When it comes to food, following a diet that focuses on lower carbs will benefit your body. To avoid insulin spikes, your meals should consist of mostly veggies and some type of protein. Avoid simple carbs like white rice or white bread because these are much harder to break down. Replace all the junk with food for a low-glycemic index (GI) diet like whole grains, legumes, seeds, fruits, and starchy vegetables.
Even without PCOS, working out has so, so many benefits. But for women with PCOS, getting up and moving is one of the secrets to living with this condition. Dr. Zoe Arugay-Magat of LifeScience Center (LSC) told Cosmopolitan that aerobic exercises "improve insulin sensitivity and blood sugar levels, which are vital in the PCOS puzzle. They reduce anxiety, lowers blood pressure, and lowers inflammation. It benefits you even if you haven't lost weight yet." She added, "Each woman is unique and so exercise prescription varies, too. And we can't also just assume that exercise plans for men can apply to us because we're just wired differently ('cause of hormones!). It would be ideal to have a plan that promotes strength, cardiovascular fitness, flexibility, and balance."
What are some aerobic exercises?
You probably know these as "cardio workouts," meaning it involves cardio conditioning. These are the exercises that get your heart rate and breathing up. They keep your heart and lungs healthy.
But don't be intimidated: These workouts aren't as intense as you think. In fact, aerobic exercises can be as simple as walking, which is already a huge step towards the right direction for people who have been sedentary for most of their life. You can kick it up a notch and try jogging or running once you get comfortable.

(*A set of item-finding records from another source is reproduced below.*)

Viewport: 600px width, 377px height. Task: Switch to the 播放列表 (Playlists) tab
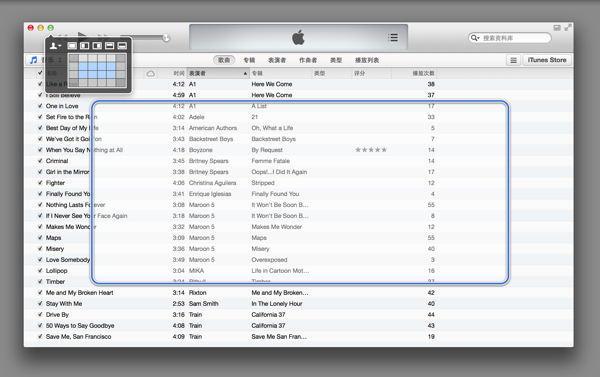(367, 60)
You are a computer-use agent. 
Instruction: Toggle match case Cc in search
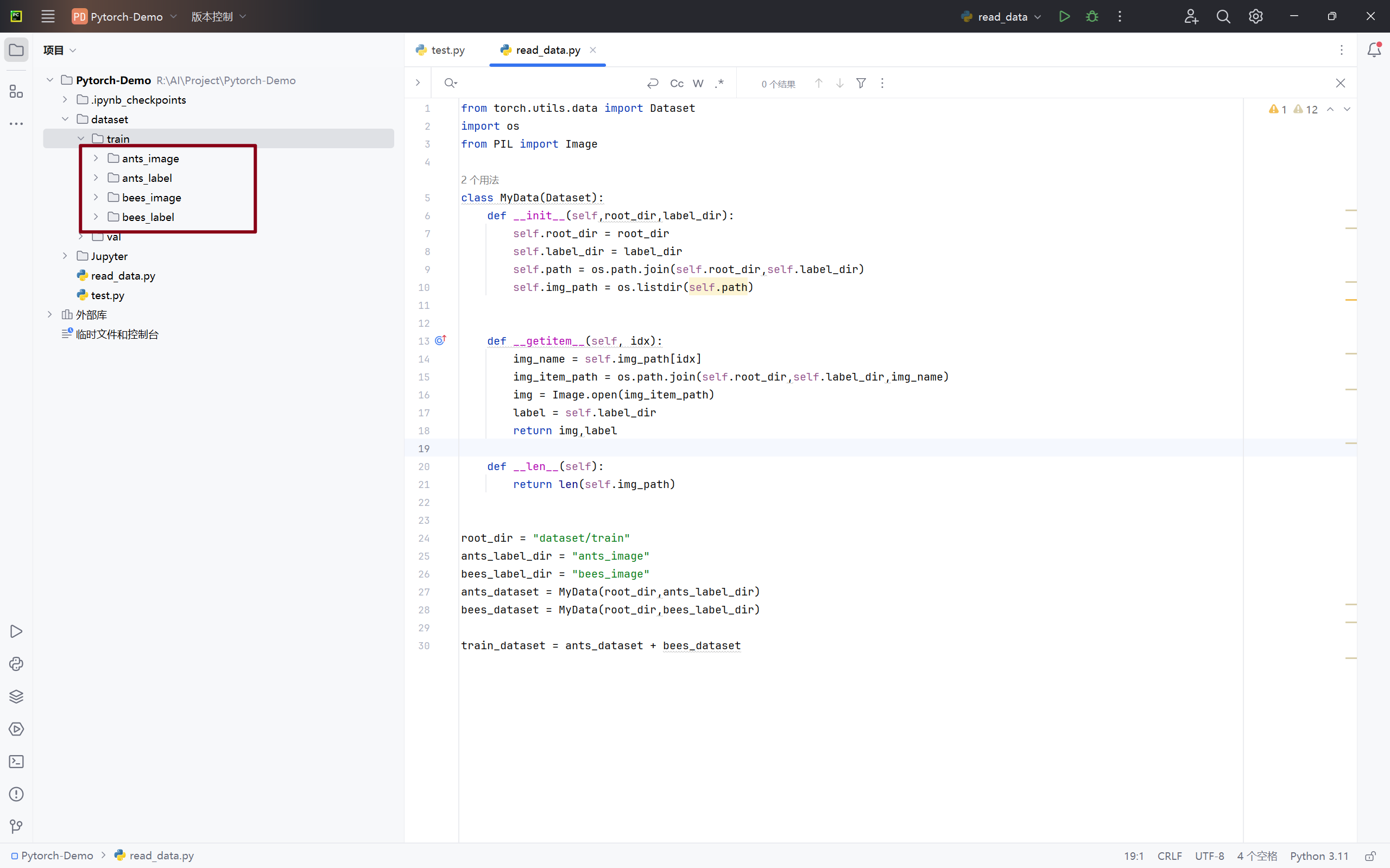click(x=677, y=84)
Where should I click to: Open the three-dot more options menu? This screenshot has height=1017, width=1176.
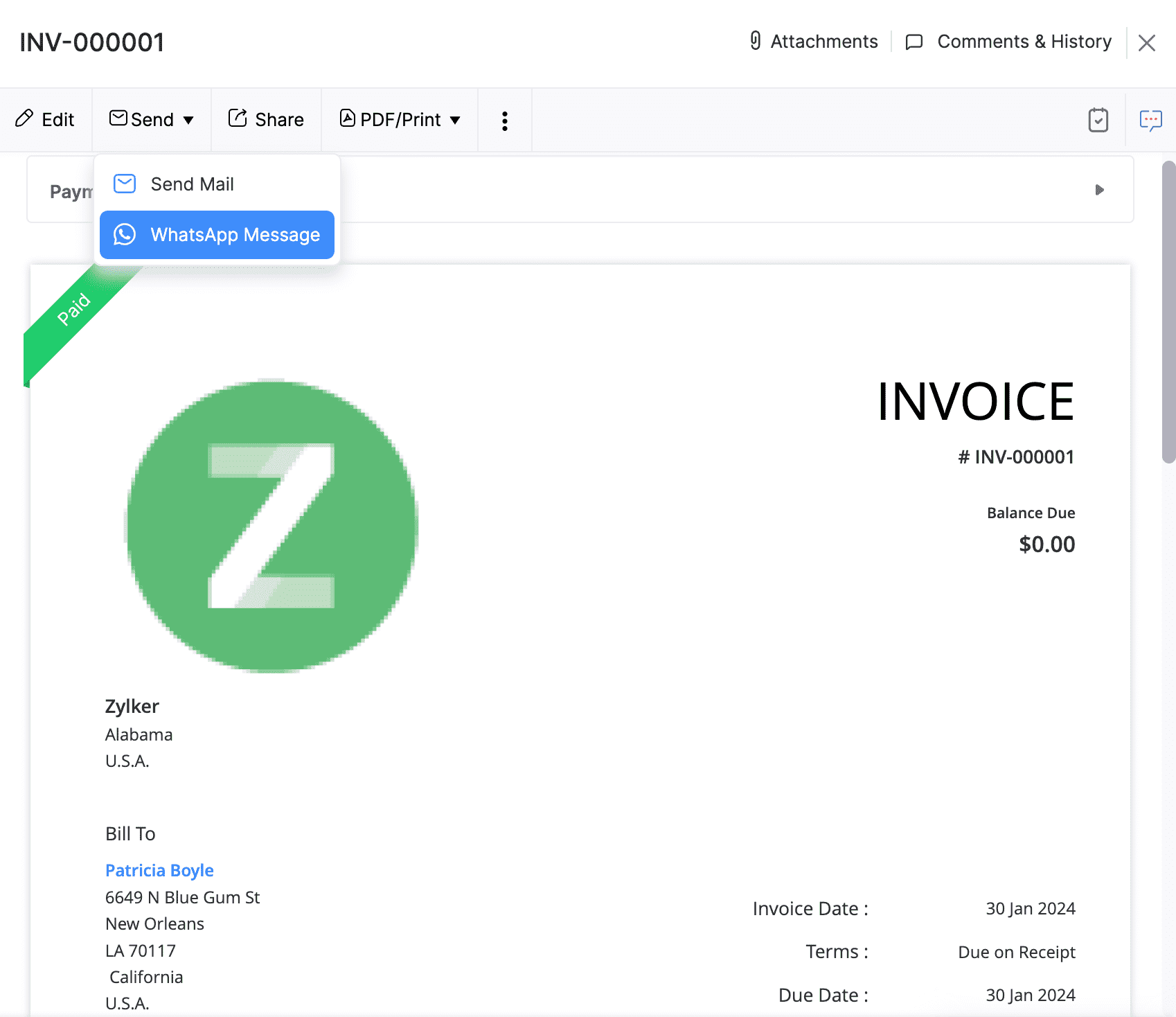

If you prefer to stay at home because of the pandemic, there are so many YouTube videos or online classes you can follow. For example, Zumba will help you burn calories and improve your coordination. Kick boxing is another good aerobic workout; it's high impact that builds strength. You may even notice that you have quicker reflexes because of it.

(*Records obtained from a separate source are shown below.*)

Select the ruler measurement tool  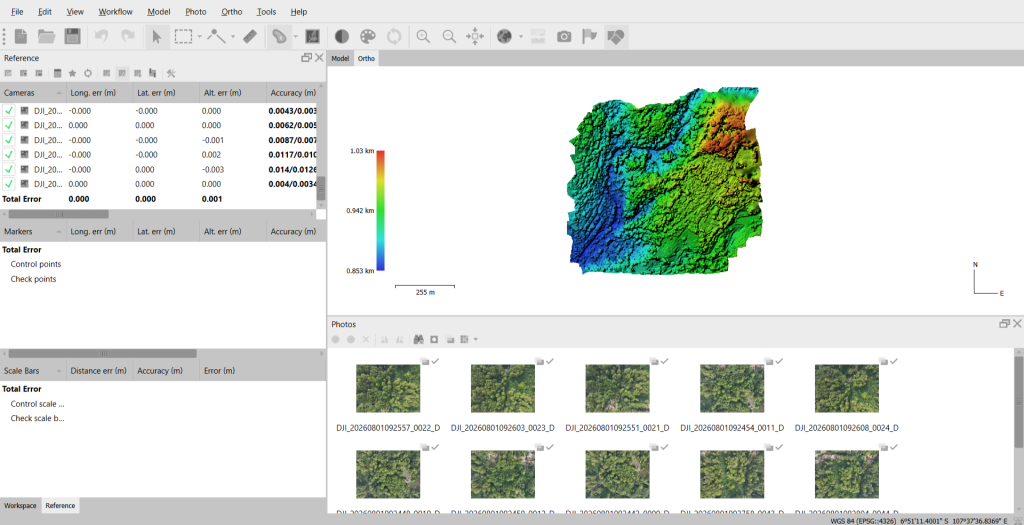coord(250,37)
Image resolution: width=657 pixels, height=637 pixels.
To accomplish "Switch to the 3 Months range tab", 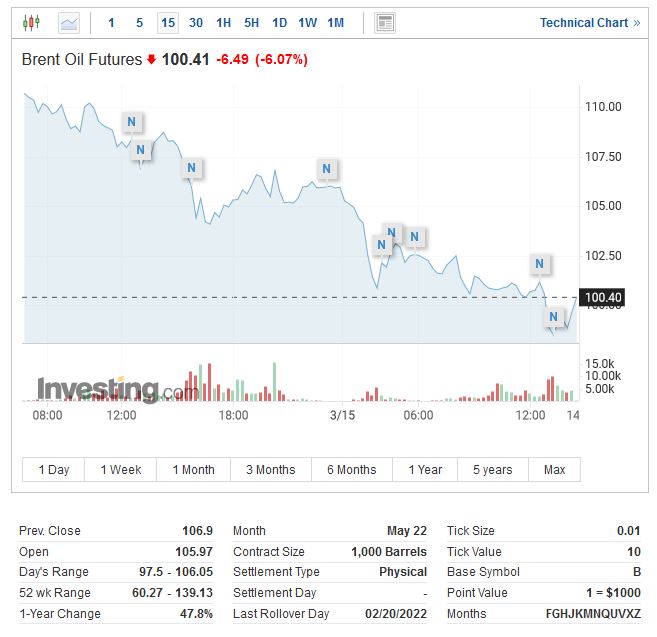I will pos(270,470).
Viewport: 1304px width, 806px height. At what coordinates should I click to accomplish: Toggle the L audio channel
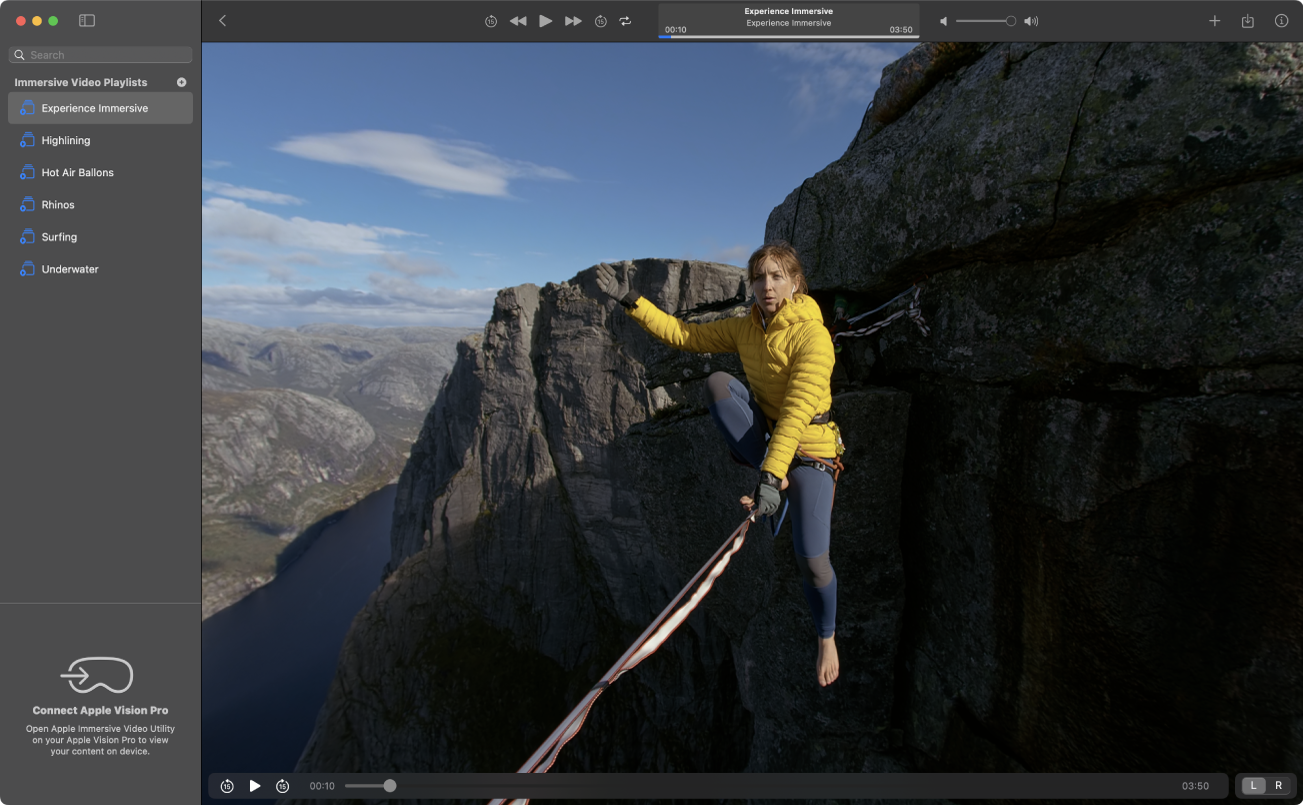tap(1254, 786)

A popular option these days is jump rope. Not only does it help with coordination and agility, it might also make you feel like a kid again, and that's always fun!

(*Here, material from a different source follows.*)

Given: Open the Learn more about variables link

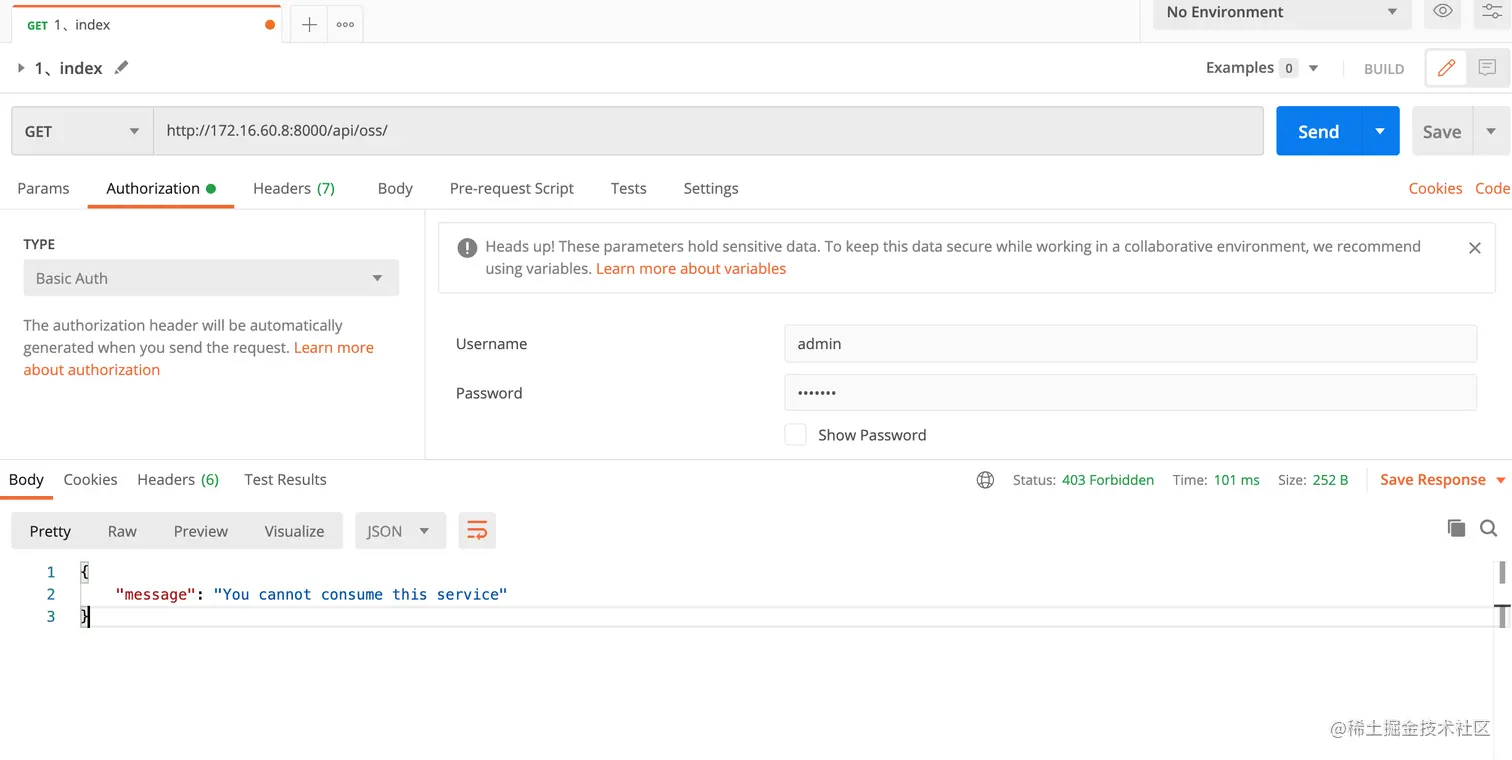Looking at the screenshot, I should click(691, 268).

But how often should you be working out? According to American Heart Association, you should "get at least 150 minutes per week of moderate-intensity aerobic activity or 75 minutes per week of vigorous aerobic activity, or a combination of both, preferably spread throughout the week." Once you get the hang of it, feel free to increase the amount of time you put into fitness as well as the intensity of your go-to exercises.